Laplacian Pyramid

The Laplacian pyramid Burt and Adelson (1983) is a sequence of error images $\bold {L_0, L_1, \ldots L_n}$ such that each error image is the difference between two levels of the Gaussian pyramid, that is:

$$\bold L_j = \bold g_j - \bold g_{j+1,1}.$$ (7)

where $\bold g_{j+1,1}$ is the image at pyramid level j+1 expanded to size of the image at level j.
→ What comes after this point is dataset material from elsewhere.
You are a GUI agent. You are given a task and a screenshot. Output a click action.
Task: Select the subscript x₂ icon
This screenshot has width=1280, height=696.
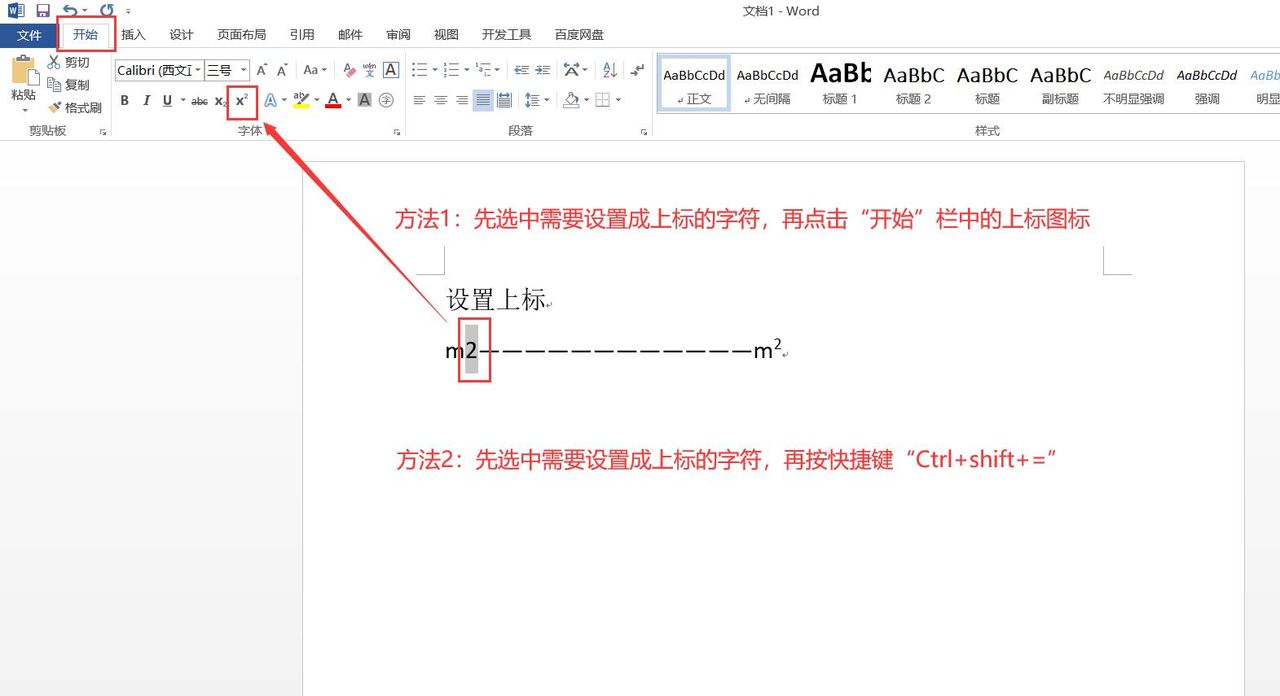220,100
Thus it is immediately clear tht the Gaussian pyramid formation and expansion process is exact, in the sense that the original image $\bold g_0$ is fully recoverable, as :

$$\bold g_0 = \sum \bold L_i .$$ (8)

The way to do this is to first expand the top pyramid level, $\bold L_n$, and then add the expanded version to L_n-1 to form $\bold g_{n-1}$. This process is repeated for each level until we reach the base of the pyramid where the original image is fully recovered. Since the top of the pyramid does not have an error image we can treat the image at the top of the pyramid as the error image $\bold L_n$ :

$$\bold g_n = \bold L_n .$$ (9)

Notice that the value of each node of the Laplacian pyramid is the difference between the convolutions of two equivalent weighting functions h_l and h_l+1. This operation is similar to convolving the image with an appropriately scaled Laplacian weighting function and hence the name Laplacian pyramid. But the cost involved with this operation would be substantially more than constructing error images as a difference between two pyramid levels. The Laplacian pyramid can be treated as a set of band-pass filtered versions of the original image just as the Gaussian pyramid represents low-pass filtered versions of the original image. In the next section I use the concepts of both Gaussian pyramids and Laplacian pyramids and the fact that the pyramid forming process is exactly reversible to show how interpolation of missing data can be done using the pyramid scheme.